** Reading passage **
+ + + +
A franchise is a business model in which an individual or group (known as the “franchisee”) is granted the right to use a company’s trademarks, products, services, and business processes in exchange for a fee and ongoing royalties. In other words, a franchisee pays for the right to operate a business using the franchisor’s established brand and business system.

Franchising is a popular business model because it allows individuals to start a business with the support and guidance of an established company.  Some popular franchise industries include fast food restaurants, retail stores, and service businesses such as cleaning or home repair.

Franchisees benefit from the franchisor’s established brand recognition, marketing strategies, and training programs. They also receive ongoing support from the franchisor, such as advertising, product development, and access to a network of other franchisees.

As for the franchisor it includes expansion opportunities without capital investment required, increased revenue providing a steady stream of income from ongoing royalties, brand recognition, motivated owners with a vested interest in the success and reduced risk by transferring day-to-day operations on franchisees.

Franchisors have specific rules and procedures that franchisees are required to follow as part of the franchise agreement. These rules and procedures are designed to ensure consistency in the operation of the franchise and to maintain the integrity of the brand.

What is a franchise agreement?

A franchise agreement is a legal contract between the franchisor and the franchisee that outlines the terms and conditions of the franchise relationship. However, specific franchise agreement types may work better for one situation over another, for example, there are seven types of franchise agreements:

Master franchise agreement – the most common standard type of agreements and most widespread.
+ + + +
** Dataset **

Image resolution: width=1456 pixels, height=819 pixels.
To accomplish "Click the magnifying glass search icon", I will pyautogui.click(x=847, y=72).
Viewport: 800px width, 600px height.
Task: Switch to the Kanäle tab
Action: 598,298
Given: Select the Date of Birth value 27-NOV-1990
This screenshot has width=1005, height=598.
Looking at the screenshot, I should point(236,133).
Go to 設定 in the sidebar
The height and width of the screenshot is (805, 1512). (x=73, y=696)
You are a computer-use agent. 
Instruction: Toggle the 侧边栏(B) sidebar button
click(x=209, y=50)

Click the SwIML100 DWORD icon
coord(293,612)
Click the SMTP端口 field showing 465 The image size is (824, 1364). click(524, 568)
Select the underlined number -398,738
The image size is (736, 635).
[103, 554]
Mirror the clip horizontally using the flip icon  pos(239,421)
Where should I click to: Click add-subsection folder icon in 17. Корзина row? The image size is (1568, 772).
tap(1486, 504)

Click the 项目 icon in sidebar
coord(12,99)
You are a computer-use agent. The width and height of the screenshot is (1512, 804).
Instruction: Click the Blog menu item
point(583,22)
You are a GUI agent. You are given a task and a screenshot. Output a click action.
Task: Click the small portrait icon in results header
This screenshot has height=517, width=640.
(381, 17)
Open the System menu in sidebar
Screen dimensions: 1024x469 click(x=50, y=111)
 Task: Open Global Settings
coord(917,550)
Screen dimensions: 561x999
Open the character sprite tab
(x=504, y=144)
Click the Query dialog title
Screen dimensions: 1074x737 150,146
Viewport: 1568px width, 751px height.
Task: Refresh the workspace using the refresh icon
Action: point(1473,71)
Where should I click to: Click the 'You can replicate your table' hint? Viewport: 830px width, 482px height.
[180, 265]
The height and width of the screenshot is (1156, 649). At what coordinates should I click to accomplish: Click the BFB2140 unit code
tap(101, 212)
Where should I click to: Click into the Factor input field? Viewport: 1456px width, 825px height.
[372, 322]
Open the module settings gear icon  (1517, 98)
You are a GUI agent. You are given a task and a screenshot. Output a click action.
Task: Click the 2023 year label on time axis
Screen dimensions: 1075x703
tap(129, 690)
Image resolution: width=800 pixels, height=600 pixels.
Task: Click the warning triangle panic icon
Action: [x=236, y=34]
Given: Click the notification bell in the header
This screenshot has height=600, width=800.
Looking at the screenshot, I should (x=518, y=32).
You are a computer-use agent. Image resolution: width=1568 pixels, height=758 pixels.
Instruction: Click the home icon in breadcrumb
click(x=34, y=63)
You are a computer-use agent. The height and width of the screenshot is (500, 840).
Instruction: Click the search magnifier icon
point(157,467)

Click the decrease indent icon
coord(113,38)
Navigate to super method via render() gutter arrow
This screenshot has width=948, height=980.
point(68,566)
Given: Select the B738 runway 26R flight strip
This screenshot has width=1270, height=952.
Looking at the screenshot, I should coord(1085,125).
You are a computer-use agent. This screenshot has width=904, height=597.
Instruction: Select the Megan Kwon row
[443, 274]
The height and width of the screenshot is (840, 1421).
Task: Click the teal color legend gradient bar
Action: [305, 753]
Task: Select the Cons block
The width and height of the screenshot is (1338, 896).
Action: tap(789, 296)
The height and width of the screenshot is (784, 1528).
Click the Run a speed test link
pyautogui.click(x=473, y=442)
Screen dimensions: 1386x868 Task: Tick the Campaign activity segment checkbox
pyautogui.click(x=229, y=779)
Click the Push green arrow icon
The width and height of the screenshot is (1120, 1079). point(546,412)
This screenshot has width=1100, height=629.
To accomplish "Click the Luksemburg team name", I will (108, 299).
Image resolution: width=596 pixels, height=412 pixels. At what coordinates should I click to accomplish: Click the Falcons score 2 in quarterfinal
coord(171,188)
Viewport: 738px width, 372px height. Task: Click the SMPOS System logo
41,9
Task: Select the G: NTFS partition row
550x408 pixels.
+ + + +
** Short task 1 **
Answer these from the passage on franchising:
(a) What does a franchisee give in exchange for the right to use a company's trademarks, products, services, and business processes?
(b) Which two examples of service businesses are given among popular franchise industries?
(c) How many types of franchise agreements does the passage say there are?
** Short task 2 **
Can you reproduce the part of the passage on franchising that opens with the words containing "What is a franchise" and closes with "and most widespread."?
The items come from a different source than the passage.

** Task output 1 **
(a) A fee and ongoing royalties.
(b) Cleaning and home repair.
(c) Seven.

** Task output 2 **
What is a franchise agreement?

A franchise agreement is a legal contract between the franchisor and the franchisee that outlines the terms and conditions of the franchise relationship. However, specific franchise agreement types may work better for one situation over another, for example, there are seven types of franchise agreements:

Master franchise agreement – the most common standard type of agreements and most widespread.